Your hard work also includes cessation of external validation.  Many people erroneously look to others to give them something that they can only find within themselves.  Titles, degrees, feature articles, social media followings and other indicators of external success are meaningless within the intuitive wilderness.  There, a person must look as deeply within as possible.  Who are you?  Risk, ask and answer the question.  I surmise many people fear they will not respond with anything concrete upon which they can live.  I think of the third servant in The Parable of the Talents whose fear made him bury his talent lest he be a failure.  Ironically, this man preferred to succeed perfectly in accomplishing nothing rather risk; make obligatory and human mistakes; and then succeed following several hard lessons.  With a deconstructed veneer, you erase the canvass of your life.  As your past is perfectly inalterable, your memories are indelible.  It is time to paint a new canvass with exciting colors, hues and brushstrokes of unimaginable joys, mysteries and experiences.  If you linger in past pain, anger, fear and failure, you cannot appreciate the new vistas which a sustained period in the intuitive wilderness reveals.  Begin with gratitude for today and any positive changes that may evolve in your life.  Your solitude affords blessings in discernment.  You remove the herculean burden of adhering to societal norms and people’s expectations.  You ask God to take away the character defect of pleasing other people.  You pray for grace to know and accept yourself.  You seek self-knowledge which eventuates in perfect self-expression. To achieve this invaluable milestone in self-acceptance, you dissolve previous assumptions and misconceptions.
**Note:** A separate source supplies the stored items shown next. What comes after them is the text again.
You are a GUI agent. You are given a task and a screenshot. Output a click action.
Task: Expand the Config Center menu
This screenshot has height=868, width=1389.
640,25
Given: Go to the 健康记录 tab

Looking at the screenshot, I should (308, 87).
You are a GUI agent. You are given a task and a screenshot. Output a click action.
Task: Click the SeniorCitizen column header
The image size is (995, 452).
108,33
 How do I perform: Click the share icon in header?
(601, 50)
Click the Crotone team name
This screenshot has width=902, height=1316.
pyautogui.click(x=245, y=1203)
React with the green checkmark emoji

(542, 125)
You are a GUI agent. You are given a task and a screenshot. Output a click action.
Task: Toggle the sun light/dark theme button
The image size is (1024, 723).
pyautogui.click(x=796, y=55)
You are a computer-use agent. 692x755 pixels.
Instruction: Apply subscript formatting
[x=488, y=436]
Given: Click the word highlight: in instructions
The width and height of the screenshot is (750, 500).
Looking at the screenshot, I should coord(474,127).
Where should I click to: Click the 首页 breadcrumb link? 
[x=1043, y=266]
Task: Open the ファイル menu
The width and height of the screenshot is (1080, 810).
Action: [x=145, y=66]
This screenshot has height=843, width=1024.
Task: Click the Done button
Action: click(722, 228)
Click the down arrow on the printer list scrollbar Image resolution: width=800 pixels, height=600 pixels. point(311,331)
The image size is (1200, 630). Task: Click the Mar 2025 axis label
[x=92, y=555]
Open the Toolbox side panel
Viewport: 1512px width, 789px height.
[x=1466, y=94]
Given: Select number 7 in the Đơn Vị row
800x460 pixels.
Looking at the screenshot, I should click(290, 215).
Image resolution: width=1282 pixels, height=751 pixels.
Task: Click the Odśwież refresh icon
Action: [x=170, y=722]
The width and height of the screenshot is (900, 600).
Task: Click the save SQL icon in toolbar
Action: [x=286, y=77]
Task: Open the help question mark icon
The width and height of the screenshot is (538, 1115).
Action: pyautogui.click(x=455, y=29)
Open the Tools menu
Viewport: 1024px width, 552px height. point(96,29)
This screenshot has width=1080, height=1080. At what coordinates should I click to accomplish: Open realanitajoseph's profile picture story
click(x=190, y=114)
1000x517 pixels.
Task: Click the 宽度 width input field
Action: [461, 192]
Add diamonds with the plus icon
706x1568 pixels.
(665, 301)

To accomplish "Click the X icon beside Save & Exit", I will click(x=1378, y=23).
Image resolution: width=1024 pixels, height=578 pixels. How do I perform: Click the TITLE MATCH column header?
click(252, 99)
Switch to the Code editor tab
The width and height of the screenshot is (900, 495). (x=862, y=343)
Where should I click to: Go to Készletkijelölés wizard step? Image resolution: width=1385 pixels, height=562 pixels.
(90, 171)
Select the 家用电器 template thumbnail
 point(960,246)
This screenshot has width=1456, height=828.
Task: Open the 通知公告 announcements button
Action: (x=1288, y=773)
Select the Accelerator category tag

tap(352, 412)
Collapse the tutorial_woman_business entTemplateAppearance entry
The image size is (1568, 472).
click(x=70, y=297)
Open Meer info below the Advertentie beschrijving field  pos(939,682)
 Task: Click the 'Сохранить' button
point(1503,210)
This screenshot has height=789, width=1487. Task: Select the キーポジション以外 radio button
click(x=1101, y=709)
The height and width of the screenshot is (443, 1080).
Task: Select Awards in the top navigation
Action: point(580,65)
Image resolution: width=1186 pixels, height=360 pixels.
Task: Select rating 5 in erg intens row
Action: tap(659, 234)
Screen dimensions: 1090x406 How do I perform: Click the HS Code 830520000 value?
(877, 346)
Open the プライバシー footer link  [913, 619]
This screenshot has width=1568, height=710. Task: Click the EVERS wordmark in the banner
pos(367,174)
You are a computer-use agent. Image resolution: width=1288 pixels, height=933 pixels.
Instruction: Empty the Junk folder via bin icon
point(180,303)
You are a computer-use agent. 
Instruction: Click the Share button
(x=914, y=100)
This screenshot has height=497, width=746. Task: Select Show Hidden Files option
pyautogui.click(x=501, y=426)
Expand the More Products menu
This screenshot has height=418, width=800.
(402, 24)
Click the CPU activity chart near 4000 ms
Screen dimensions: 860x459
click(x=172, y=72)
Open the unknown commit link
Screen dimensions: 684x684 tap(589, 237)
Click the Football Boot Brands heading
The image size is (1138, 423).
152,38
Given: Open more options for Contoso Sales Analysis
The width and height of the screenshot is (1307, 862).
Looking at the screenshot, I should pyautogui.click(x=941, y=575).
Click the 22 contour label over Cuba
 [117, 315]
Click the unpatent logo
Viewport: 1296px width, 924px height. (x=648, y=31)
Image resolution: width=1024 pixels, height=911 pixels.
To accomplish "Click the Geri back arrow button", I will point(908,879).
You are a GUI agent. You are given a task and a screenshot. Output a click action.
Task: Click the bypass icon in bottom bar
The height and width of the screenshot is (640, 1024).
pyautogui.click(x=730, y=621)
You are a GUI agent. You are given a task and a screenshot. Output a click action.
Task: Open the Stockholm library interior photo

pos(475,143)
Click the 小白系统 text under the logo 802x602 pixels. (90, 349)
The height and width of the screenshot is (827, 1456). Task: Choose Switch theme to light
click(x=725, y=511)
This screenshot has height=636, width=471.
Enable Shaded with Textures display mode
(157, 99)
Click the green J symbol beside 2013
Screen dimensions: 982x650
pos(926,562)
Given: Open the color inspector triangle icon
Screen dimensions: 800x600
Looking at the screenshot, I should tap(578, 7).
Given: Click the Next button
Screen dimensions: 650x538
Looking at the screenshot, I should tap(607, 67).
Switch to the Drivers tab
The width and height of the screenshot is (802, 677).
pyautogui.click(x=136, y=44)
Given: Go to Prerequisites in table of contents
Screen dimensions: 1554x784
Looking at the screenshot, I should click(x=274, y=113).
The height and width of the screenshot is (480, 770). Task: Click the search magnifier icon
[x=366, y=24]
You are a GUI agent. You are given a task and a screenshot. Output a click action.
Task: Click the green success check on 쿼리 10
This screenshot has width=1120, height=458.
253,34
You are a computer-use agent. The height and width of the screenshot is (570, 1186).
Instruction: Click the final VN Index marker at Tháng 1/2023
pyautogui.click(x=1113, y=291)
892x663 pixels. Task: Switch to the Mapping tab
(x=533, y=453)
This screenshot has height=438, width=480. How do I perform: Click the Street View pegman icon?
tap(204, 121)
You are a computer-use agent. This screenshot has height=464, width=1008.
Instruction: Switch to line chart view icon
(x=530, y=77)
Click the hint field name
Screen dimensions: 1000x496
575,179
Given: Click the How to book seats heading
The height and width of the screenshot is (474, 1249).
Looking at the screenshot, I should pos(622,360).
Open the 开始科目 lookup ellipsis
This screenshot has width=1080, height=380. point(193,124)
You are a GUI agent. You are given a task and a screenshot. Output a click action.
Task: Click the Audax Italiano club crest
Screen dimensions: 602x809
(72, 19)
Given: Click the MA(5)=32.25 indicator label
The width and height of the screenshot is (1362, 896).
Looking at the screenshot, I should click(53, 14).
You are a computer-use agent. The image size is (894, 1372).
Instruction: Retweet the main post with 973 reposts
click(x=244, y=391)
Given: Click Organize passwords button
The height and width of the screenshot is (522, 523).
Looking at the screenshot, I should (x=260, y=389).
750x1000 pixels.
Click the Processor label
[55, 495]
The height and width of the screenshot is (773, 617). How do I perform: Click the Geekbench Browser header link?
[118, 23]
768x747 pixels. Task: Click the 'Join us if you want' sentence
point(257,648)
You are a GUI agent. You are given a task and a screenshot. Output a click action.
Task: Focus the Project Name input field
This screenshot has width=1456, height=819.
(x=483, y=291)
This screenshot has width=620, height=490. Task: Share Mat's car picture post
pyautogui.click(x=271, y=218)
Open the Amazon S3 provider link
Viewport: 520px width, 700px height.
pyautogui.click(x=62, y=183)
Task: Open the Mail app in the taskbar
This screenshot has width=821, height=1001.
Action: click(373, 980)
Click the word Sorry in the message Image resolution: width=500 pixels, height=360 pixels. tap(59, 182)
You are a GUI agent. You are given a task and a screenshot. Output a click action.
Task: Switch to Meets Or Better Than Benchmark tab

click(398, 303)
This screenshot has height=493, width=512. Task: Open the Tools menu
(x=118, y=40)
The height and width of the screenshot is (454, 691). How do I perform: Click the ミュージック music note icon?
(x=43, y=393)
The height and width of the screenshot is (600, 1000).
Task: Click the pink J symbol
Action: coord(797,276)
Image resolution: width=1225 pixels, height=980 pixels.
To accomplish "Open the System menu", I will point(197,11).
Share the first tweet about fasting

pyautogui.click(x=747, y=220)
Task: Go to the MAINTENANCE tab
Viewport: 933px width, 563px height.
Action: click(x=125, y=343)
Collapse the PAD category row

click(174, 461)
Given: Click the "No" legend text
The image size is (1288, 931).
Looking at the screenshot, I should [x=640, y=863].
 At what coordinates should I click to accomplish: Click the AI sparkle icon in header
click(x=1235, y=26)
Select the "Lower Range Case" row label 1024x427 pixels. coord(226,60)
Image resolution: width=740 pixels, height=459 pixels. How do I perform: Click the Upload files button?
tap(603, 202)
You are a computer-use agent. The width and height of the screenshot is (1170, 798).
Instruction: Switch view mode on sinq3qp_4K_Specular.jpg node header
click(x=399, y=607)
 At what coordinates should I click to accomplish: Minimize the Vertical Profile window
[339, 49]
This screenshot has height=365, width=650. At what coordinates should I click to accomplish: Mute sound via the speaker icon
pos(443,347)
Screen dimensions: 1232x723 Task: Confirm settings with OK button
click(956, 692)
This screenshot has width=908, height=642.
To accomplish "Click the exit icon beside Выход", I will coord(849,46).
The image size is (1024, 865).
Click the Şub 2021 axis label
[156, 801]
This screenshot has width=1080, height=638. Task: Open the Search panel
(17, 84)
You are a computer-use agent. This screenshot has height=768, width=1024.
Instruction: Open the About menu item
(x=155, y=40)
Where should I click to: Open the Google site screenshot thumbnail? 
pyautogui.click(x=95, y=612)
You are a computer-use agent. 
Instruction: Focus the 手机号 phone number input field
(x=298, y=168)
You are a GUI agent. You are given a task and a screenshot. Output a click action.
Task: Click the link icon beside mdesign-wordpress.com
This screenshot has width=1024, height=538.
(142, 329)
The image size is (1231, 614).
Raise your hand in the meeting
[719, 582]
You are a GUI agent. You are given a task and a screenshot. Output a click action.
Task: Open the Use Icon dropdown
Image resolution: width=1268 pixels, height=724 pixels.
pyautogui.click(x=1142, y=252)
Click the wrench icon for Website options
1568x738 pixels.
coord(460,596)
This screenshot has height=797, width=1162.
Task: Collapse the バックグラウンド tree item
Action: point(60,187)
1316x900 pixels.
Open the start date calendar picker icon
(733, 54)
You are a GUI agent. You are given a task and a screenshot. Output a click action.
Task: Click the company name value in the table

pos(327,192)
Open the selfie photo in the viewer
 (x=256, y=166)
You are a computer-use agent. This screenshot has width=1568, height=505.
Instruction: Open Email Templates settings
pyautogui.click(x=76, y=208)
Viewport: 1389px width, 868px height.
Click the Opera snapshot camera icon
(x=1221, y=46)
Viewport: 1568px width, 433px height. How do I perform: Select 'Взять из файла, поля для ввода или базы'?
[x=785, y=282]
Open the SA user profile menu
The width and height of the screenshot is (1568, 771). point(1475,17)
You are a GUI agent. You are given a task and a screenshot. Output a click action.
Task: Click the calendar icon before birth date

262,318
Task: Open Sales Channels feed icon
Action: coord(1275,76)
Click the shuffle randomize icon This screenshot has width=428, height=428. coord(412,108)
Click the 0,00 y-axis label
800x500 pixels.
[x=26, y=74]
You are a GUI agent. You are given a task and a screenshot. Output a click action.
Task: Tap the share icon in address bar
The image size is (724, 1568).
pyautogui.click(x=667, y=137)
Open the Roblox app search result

Alda adds the necessity of admitting willingly that you may not know what to do.  Humility and lack of knowledge create a teachable person. It is amazing what we can learn when we honestly admit that we do not know anything.  Whether a new language, musical instrument, math, science, technology or a trade; a clean canvass of an open mind enables you to learn from a master teacher.  As you do not know anything about the subject, you will not judge the information, process or person transmitting it.  Honesty and humility create expectancy and excitement.  It positions a student to build a solid mental, methodological and mechanical foundation in a new subject.  Practically, your willingness to listen earns points with the teacher as he or she passionately shares “tricks of the trade” in addition to generally accepted principles and procedures.  As I write, I recall learning to drive.  My late beloved paternal grandfather assumed the burden of teaching me.  With each attempt to demonstrate a different aspect of driving, my grandfather experienced frustration as I rudely stated, “I know.”  The tenth time became his breaking point.  “Look son, you keep saying ‘I know’ every time I show you something.  But it appears that you do not know as much about driving as you think.  Because people who know as much as you do already have a license.  You don’t have one.  So, you don’t know as much as you think you know.”  His thoroughgoing rebuke humbled me and allowed my grandfather to share his knowledge with me.  If you are unsure what to do as you find yourself in the wilderness of intuition, then you are ready for the ultimate blessing.  Allow Almighty God to instruct you.  Humility is the only requirement.